§ **The task**: Show, from the entries below, every line in which "Does" appears.

§ **Excerpted records**:
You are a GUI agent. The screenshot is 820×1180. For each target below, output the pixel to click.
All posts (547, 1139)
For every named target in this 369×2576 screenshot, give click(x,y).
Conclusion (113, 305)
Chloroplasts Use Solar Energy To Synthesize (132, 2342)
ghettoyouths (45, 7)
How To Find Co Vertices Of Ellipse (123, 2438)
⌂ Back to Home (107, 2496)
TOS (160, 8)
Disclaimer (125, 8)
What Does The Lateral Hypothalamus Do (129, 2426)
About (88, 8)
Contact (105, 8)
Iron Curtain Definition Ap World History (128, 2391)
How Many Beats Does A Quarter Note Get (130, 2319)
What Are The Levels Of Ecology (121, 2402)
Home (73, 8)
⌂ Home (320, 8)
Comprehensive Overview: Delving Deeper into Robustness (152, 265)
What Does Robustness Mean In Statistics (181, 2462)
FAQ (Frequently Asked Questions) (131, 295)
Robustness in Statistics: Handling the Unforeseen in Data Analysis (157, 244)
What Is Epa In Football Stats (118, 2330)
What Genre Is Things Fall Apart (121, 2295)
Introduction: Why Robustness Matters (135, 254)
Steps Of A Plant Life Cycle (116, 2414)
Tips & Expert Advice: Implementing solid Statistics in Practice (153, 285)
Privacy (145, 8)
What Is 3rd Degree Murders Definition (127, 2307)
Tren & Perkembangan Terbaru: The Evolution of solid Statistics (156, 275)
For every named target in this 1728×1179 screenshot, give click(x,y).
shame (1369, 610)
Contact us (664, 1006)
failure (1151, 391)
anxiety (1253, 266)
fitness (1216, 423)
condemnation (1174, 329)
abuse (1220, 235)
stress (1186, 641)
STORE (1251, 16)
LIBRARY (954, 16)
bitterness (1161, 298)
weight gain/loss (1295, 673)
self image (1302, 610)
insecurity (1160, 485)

§ **Answer to this exercise**:
What Does The Lateral Hypothalamus Do (129, 2426)
How Many Beats Does A Quarter Note Get (130, 2319)
What Does Robustness Mean In Statistics (181, 2462)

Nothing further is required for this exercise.